Reviewed by Glenn Erickson
Battle of Britain and Chitty Chitty Bang Bang explain what James Bond producers
Cubby Broccoli and Harry Saltzman did with some of the millions earned from their 007 franchise.
This paean to the gallant defenders of Britain in the Spring and Summer of 1940 is a fairly
rousing thriller with impressive production values, but as a dramatic experience it's only
moderately satisfying. The main appeal is for WW2 aviation buffs, who will be knocked out by
the incredible array of rare, authentic aircraft photographed in exciting action.
With the fiasco of Dunkirk over, Britons expect a German invasion at
any time. Air Chief Marshall Sir Hugh Dowding (Lawrence Olivier) broods darkly, wondering how
a depleted England can possibly defend itself. The German Luftwaffe begins well, striking at
the country's airfield defenses but soon turn their attention to bombing London, a tactic
that strengthens English resolve and allows Dowding to bolster the fighter corps with
volunteer units from Poland and Czechoslovakia. England hangs on by its fingernails as modern
warfare takes to the skies.
On the plus side, Battle of Britain is always fun to watch, just for its marvelous
airplanes. The film is a production marvel. By
1968 real WW2 aircraft were rare and those flown by the Germans even moreso. Combing the continent,
producer Saltzman found that the Spanish Air Force still had some of the glass-nosed Heinkel light
bombers of the kind used against London. It's rather depressing that he rented them from a
Fascist dictatorship that once had ties with Hitler, but with the entire world now crisscrossed
with real weapons trade there's not much point in arguing the ethics of such a deal.
Saltzman's best move was to get the cooperation of Adolf Galland, a German ace who ran a club of
ex-Luftwaffe pilots. As soon as money changed hands the planes started to appear out of nowhere,
and when English enthusiasts came forward with Spitfires and Hurricanes stashed in barns,
the Battle of Britain was ready to be waged once again.
Special effects are used in some scenes to put hundreds of planes into the sky, and radio controlled
models are given a workout here and there to simulate crashes and midair explosions. The Stuka
dive bombers are all models, for none of those planes survived. But there's
no denying the majesty of seeing the real propellor-driven airplanes in formation, flying into battle
like knights of the clouds. The pictorial effect of a sky-ful of zooming aircraft attests to the
zeal of the fliers, many of whom were veterans of the battles pictured. How Saltzman kept all those
planes fueled and flying, let alone how he secured the permits necessary to re-stage dogfights over
England, is a wonder. The high level of thrills starts at the very beginning when a brace of
Messerschmitts attacks across the French farmland, flying so low they barely clear the barnyard
With the prodigious resources at its disposal it's a shame that Battle of Britain isn't
more exciting on other levels. It suffers from the "star parade" syndrome, with the obvious
prestige of the subject matter making it easy to attract superstar actors for tiny parts.
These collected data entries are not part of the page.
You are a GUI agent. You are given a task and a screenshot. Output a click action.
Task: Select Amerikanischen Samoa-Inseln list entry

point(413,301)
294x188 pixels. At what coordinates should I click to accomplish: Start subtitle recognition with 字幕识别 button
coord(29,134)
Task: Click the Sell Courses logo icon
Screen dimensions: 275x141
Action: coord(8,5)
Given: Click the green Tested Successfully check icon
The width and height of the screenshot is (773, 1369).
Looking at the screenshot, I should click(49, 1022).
Many of the
names on the boxcover have only one or two scenes and the effect is to make actor-spotting more
interesting than the storyline. Laurence Olivier is on hand for some sombre expository speeches
about the desperate situation the defenders are enduring. The pilot leaders Michael Caine and
Robert Shaw work with undeveloped characters. The details chosen show that
the writers were unfamiliar with war-film clichés: when Caine takes off to fight we cut to
his dog staring mournfully after him, a sure sign that his master ain't a-comin' back. Similarly,
the predictable bad luck of flyer Ian McShane is used to hurriedly sketch a superficial account
of how the Londoners withstood the bombing.
Actor-spotters will have fun, though. In one of the air-control rooms we have both
The Horrible Dr. Hichcock,
Robert Flemyng, and the man covered with the mystery substance from
Quatermass 2, Tom Chatto. Aren't you glad
you aren't encumbered with these constant movie associations?
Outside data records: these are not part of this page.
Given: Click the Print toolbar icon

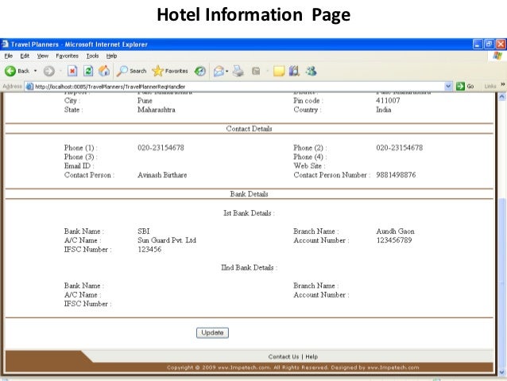Looking at the screenshot, I should 238,71.
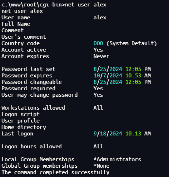Click the 'Local Group Memberships' label
169x177 pixels.
tap(38, 159)
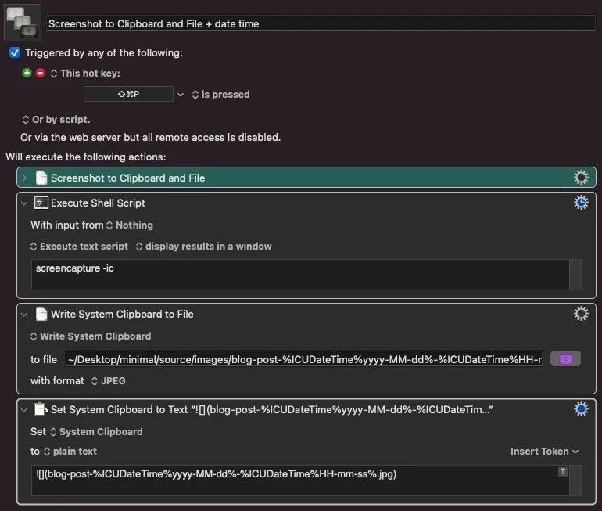Collapse the Write System Clipboard to File action
Screen dimensions: 602x511
(x=24, y=315)
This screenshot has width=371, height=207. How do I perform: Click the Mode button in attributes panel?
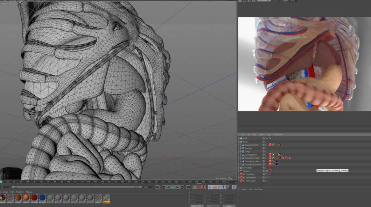[244, 190]
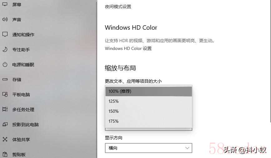271x158 pixels.
Task: Open Windows HD Color 设置 link
Action: pos(128,48)
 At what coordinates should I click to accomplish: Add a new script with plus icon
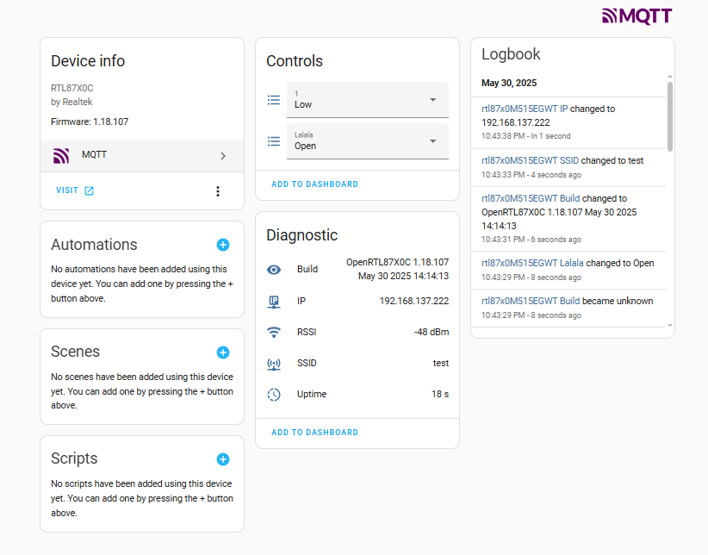click(222, 459)
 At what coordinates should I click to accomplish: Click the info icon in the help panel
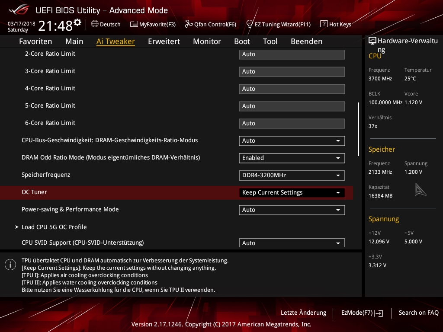(10, 265)
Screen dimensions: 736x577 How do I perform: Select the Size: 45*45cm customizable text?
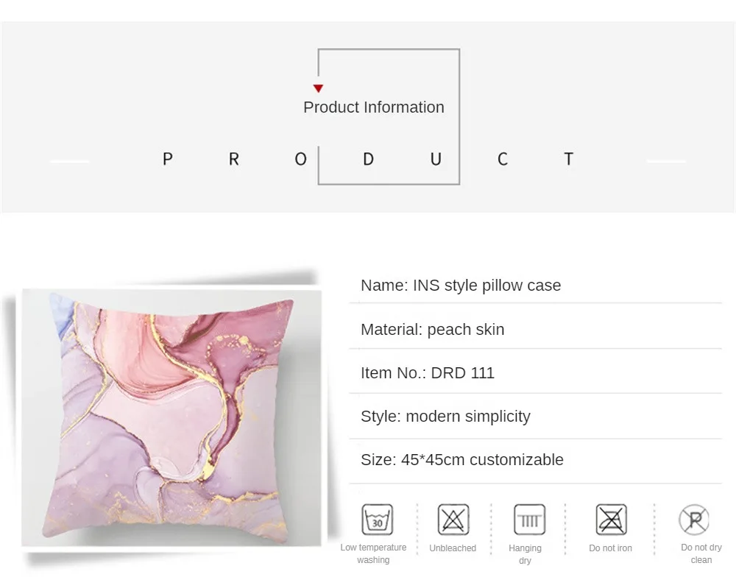tap(462, 460)
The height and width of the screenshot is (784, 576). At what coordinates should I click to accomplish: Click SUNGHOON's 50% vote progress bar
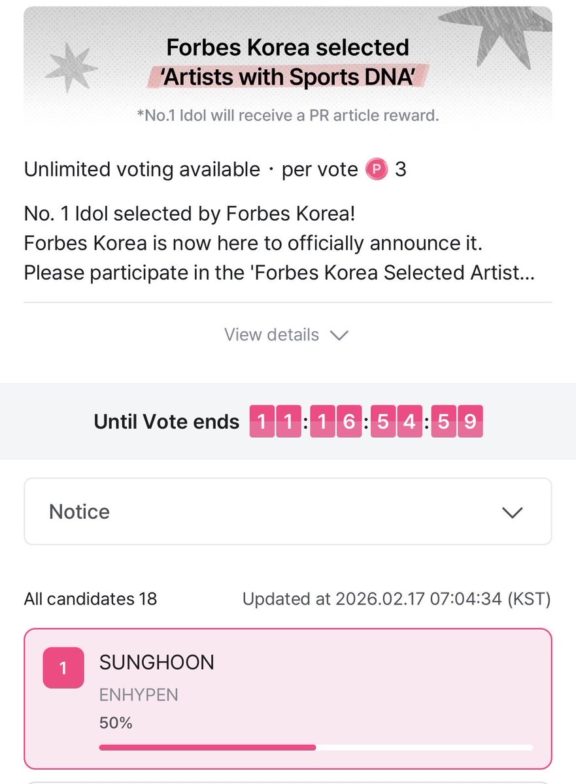click(x=316, y=747)
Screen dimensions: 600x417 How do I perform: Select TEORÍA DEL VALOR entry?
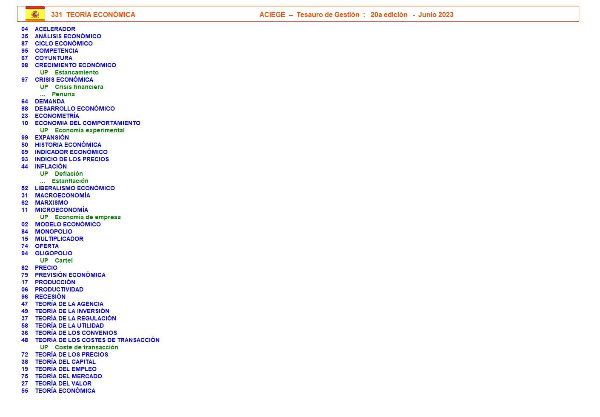tap(63, 383)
The weakest link is the romance cooked up for the married couple Christopher Plummer and Susannah York,
which comes off as just a half-hearted tangent. Much better is her frantic reaction to seeing her
female comrades killed by the score in a German air raid - just watching her trying to light a
cigarette expresses a page's worth of anguished dialogue. There are other highlights: Edward Fox's
delightful calm when he parachutes into a backyard, graciously accepting a cigarette from a little
boy with a jolly, "Thanks ever so, old chap!"; a group of Polish fighters' undisciplined yammering
over the air-to-air radios; Robert Shaw's paternalistic manner and his battle cry, "Don't just
stand there, get one UP!"
It's unfortunate, but the truth is that when the pilots' faces are mostly covered and their
voices filtered through their radios, we can't really tell Michael Caine from Christopher Plummer from
Robert Shaw. Only after repeated viewings did Savant learn to recognize the main pilots by their
muffled voices and eyebrows. This had people mumbling in frustration in theaters. When pilots
are lost it's difficult to tell which ones are gone.
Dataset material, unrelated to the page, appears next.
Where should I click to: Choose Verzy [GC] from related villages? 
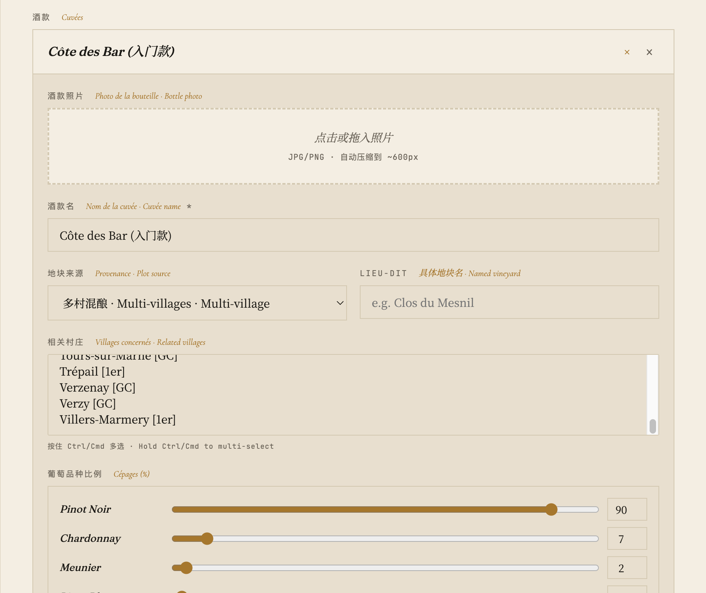(x=88, y=404)
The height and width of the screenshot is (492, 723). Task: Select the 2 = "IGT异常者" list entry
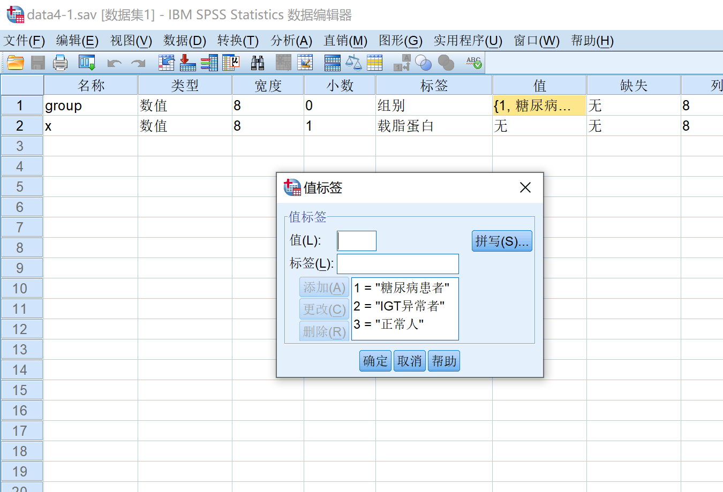(x=399, y=306)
The basics of the story are certainly dramatic enough, but perhaps the details of the
defense involve differences of opinion the film doesn't want to address, because the movie
never gets past the superficial main points of history. Hitler's disastrous switch of tactics
is explained as a consequence of an English raid on Berlin, itself precipitated by an accidental
German bombing of London by one plane. That sounds rather like a petty exchange of blows compared
to Air Chief Dowding's more controversial strategy.
With so few planes and pilots there was a big argument whether to intercept the bombers on their
way to London or to wait and attack them on their way back to France when they had little or no
fighter support. This surely caused a lot of heated policy discussions. 1
What Battle of Britain fails to show, is that by so gallantly
withstanding the daily barrages, the populace of London were active combatants as well.
There are deep emotional-patriotic ties that the movie doesn't fully embrace while opting instead
for "rally cry" heroics. The main musical theme is a sort of brassy call to a fox hunt,
used every time the Spitfires take to the air.
Interestingly, with no starpower to flaunt the part of the story showing the German side
works much better. The esprit de corps at the French villa at the start
of hostilities contrasts well with the downhearted misery later on, with the glum pilots sitting at
a table with unused place settings representing their fallen comrades. Fatso Goering is portrayed
as a horrible gross idiot in a baby-blue uniform, incapable of dealing with bad news. The Nazi
rally back in Berlin is rather hollow, but a scene on the German streets during an air raid is
unique for a film of this kind - how many war movies are there that show the allied bombing from
the German point of view?
For sheer spectacle, modern CGI just can't replace Battle of Britain's this-is-real thrill
of real airplanes flying in
real skies. The optical effects are on the poor side, with bad animation for burning planes and some
fairly unconvincing night shots of London on fire. And the radio controlled models sometimes show
their scale. Those wires that dangle from the crashing planes? Radio antennas, what else?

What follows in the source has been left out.